A convocação para o trabalho pelo empregador deverá ocorrer com pelo menos três dias corridos de antecedência.

Isto torna possível que o trabalhador se organize melhor para o desenvolvimento das suas atividades.

É importante ressaltar que essa comunicação deverá ocorrer de forma eficaz, comprovando a possibilidade de ciência pelo requisitado.

O empregado, após essa convocação, terá o prazo de 24 horas para dizer se aceita ou não o trabalho ofertado.

Sendo que, caso não tome nenhuma atitude para expressar a anuência ou não, se deduzirá que o trabalho intermitente foi recusado.

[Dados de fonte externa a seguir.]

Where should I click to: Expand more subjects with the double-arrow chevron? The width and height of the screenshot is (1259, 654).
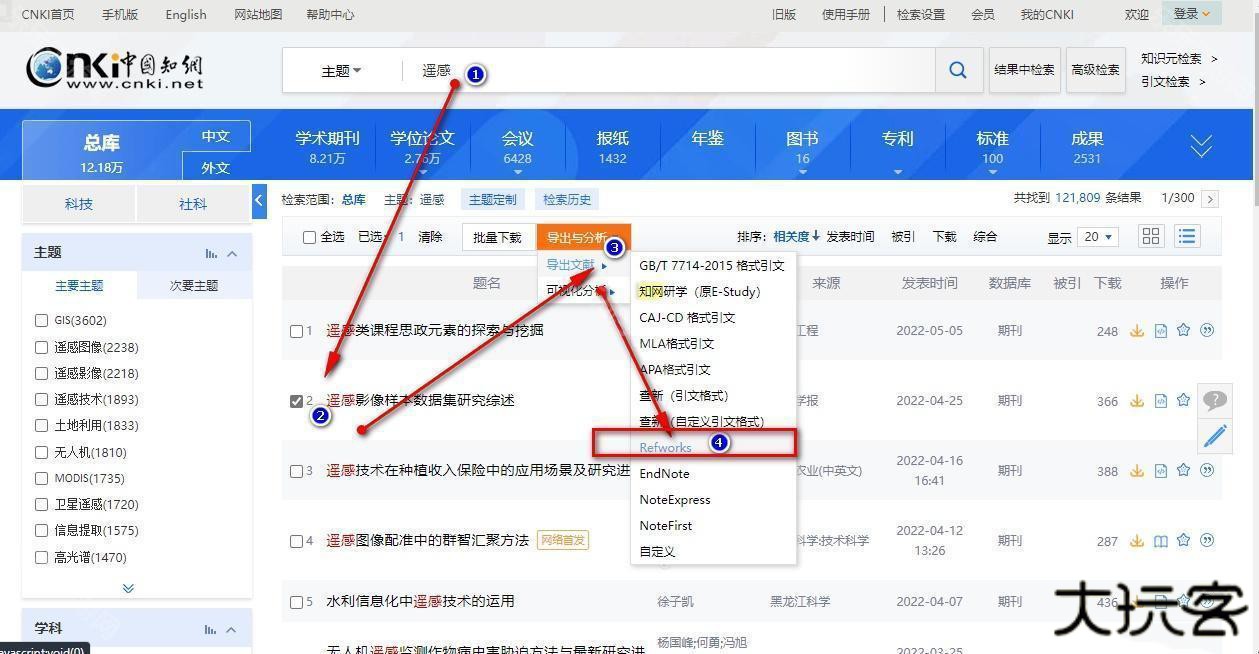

Ademais, nos períodos em que o trabalhador esteja inativo ele poderá prestar serviços a outros empregadores se assim desejar.

Pagamento pelo serviço

Dentro do valor a ser recebido pelo funcionário, deve constar as verbas abaixo:

  1. A remuneração acordada;
  2. As férias proporcionais ainda com acréscimo de um terço;
  3. O décimo terceiro salário proporcional;
  4. O Repouso semanal remunerado;
  5. Os devidos adicionais legais.

Sobres as parcelas citadas, é necessário que estas estejam devidamente especificadas a fim de que o empregado possa compreender a que pertence cada valor quitado.

Caso o serviço demande um período superior à 1 mês, o pagamento não pode ser realizado em período maior que 1 mês, contado a partir do primeiro dia do período de prestação de serviço.

Também, o trabalhador intermitente não poderá receber remuneração inferior em comparação aos empregados do estabelecimento que realizem a mesma função.

Férias

O colaborador não poderá ser convocado pelo período de 1 mês, entre os 12 meses subsequentes a cada 12 meses de trabalho.

No entanto, poderá, desde que livremente convencionado, parcelar as suas férias em até três períodos.

Rescisão contratual

Apesar da lei 13.467/17 pouco tratar sobre a rescisão do trabalho intermitente, a MP 808/17 veio a elucidar alguns pontos desse quesito.

Sempre que o empregado deixar de ser convocado pelo empregado pelo prazo de 1 ano, será considerado rescindido o seu contrato de trabalho intermitente.

Quando não for o caso de demissão por justa causa ou por rescisão indireta, ao empregado será devido as verbas rescisórias a seguir:

  • Metade do valor do aviso prévio que será indenizado;
  • 20%  sobre o valor do existente no saldo do FGTS, como indenização;
  • De forma integral as demais verbas trabalhistas.

Quanto ao valor do saque do FGTS, esse será limitado em até 80% do valor dos depósitos.

Importante observação é que nesses casos não será autorizado a participação do trabalhador intermitente no programa de Seguro-Desemprego.

Conclusão

É fato que o trabalho intermitente inovou o cenário trabalhista nacional.

Alguns o defendem, já que permite regulamentar certos trabalhadores que se encontravam a margem da lei, como, por exemplo, os que exerciam o famoso “bico” e com isso haverá um aumento nas oportunidades de emprego e crescimento econômico.

Outros são totalmente contra, pois precariza os direitos trabalhistas, como a possibilidade de receber valores inferiores ao mínimo nacional.

Certo é, que, será necessário um amadurecimento da sociedade, tanto dos trabalhadores como das empresas para se adequarem a nova realidade social, até que haja um posicionamento final do STF e do TST sobre os temas inovados pela reforma.

É importante que as empresas conheçam as regras impostas pela reforma, evitando atitudes arbitrárias que podem futuramente trazer prejuízos a saúde financeira desta, por isso é necessário contar com um apoio jurídico sólido que possibilite tomar as devidas precauções.